Dans l’obscurité son amant ne semble pas avoir constaté son désarroi. Elle se reprend vite pour ne pas assombrir ce moment rempli d’une grande douceur, ce n’est pas le moment de parler à Rodrigo de ses idées de vengeance.

Tendrement enlacés dans le foin parfumé, elle écoute avec attention le récit enthousiaste du jeune propriétaire de l’hacienda. Le visage de la fille du vent s’éclaire d’un grand sourire.

Amorrrrré, c’est merrrveilleux, tu vas rester prrès de moi ?

D’un coup de rein, elle se retourne, se met à califourchon sur le jeune homme, pose ses mains sur ses épaules, leurs regards se sont soudés, ses prunelles océan se coulent dans les iris acier de son amant.

Mais amorrré, tu es sûrrr ? Tu ne vas pas regretter la merr ? Tu m’en voudrras peut êtrrre ? J’ai entendu dirre que la merr était l’ unique Maîtrresse des marrrins et que jamais elle ne les laisse parrtirr…

En enlevant quelques brins de paille de ses cheveux, elle relève la tête, son regard se porte sur l’ouverture de la toiture. La lueur du jour a disparu.

Le temps est passé trop vite, le soleil a déjà décliné, la lumière du soir colore de mauve les murs de l’hacienda.
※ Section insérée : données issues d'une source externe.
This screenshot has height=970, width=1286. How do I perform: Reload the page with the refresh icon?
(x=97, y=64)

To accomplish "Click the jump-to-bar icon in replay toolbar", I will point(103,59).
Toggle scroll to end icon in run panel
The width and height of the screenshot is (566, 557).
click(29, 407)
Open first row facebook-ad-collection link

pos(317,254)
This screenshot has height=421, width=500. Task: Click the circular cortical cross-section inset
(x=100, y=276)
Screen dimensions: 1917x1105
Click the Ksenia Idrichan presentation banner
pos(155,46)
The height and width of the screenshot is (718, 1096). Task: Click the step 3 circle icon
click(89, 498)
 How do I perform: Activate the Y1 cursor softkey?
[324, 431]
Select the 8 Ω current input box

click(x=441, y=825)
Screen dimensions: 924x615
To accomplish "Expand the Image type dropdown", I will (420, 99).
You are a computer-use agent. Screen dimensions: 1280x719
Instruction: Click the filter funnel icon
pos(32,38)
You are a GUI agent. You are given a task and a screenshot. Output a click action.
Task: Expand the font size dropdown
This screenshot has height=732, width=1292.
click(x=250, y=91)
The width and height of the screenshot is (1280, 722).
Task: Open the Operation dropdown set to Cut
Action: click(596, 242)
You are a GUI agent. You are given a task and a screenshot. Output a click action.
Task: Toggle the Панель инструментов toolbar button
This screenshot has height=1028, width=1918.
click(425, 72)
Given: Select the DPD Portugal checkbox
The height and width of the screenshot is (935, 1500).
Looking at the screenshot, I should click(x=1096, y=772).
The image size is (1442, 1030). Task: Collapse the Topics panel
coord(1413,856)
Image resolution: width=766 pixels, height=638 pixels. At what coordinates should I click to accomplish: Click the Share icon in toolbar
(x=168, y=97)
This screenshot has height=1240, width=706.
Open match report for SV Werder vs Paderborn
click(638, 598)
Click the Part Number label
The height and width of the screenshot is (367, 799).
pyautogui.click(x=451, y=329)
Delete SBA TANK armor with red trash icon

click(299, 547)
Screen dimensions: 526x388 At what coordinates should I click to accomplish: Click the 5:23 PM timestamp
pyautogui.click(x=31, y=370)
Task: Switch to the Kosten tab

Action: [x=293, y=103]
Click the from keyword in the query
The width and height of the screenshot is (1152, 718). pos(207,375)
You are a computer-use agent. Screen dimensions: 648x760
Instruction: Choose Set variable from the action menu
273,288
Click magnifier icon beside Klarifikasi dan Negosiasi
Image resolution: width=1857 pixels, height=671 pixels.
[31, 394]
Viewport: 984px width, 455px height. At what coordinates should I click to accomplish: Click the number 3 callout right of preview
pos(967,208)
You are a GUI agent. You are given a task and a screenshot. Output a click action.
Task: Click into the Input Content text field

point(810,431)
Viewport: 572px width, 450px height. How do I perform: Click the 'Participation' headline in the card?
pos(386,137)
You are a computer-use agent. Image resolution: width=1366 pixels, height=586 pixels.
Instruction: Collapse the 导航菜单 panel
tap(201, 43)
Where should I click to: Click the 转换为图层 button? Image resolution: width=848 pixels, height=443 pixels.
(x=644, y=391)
Rodrigoooooo ! Amorré, il faut rentrrer. Ton Pèrre doit attendrrre notre retourrr.
--Rodrigo



Les doutes et les craintes de sa fleur de Bohème sont bien légitimes. Il est lui-même surpris d’avoir pris cette décision de quitter la marine aussi spontanément, de façon aussi naturelle. Souvent, c’est vrai, lors de leur court séjour à Paris, et lors de leur périple vers le Portugal, il lui a raconté la mer. Sa mer. Ses mers. En termes élogieux, voire dithyrambiques. Avec beaucoup de passion et de conviction dans la voix, et sans doute quelques trémolos, histoire de partager avec elle sa passion pour la grande bleue.

Ainsi, il lui a raconté le zéphyr caressant la voile, l’ouragan déchirant la coque dans un fracas de fin du monde. Il lui a raconté l’île minuscule naissant à l’horizon et les immenses falaises abruptes, gardiennes des côtes et des détroits. Il lui a raconté tout ce que la mer représente pour un jeune officier de sa majesté, qui se croyait destiné à la gloire et à la reconnaissance de son roi. Normal donc que sa princesse se pose des questions, et normal aussi qu’elle lui en pose.

Mais tout ça c’est le passé. Le rideau est tiré. L’entracte est terminé. Passons à l’acte deux, celui où les tourtereaux vivent heureux et insouciants dans leur domaine, égoïstement repliés sur eux-mêmes, sur leur famille et sur leur amour. Allongé sous le corps de sa belle, Rodrigo enlève délicatement les mains qu’elle a posées sur ses épaules. Il redresse lentement le buste, s’assied en gardant son bout d’chou sur ses genoux, face à lui. Il l’entoure doucement de ses bras, plonge ses prunelles sombres dans les yeux limpides de Malika brillant dans le noir. Il aime la tenir comme ça, tendrement prisonnière. Il aime la pression de ses petits seins durcis contre son torse. Il aime lorsqu’elle se laisse aller contre lui et inonde son épaule d’un torrent de boucles blondes et parfumées. Il aime ce visage pur et diaphane, qui oscille encore entre la frimousse d’enfant et les traits de la femme superbe que Malika sera bientôt. Tout est clair en lui. Et dans un instant tout sera clair en elle. Il le veut. Il le sait.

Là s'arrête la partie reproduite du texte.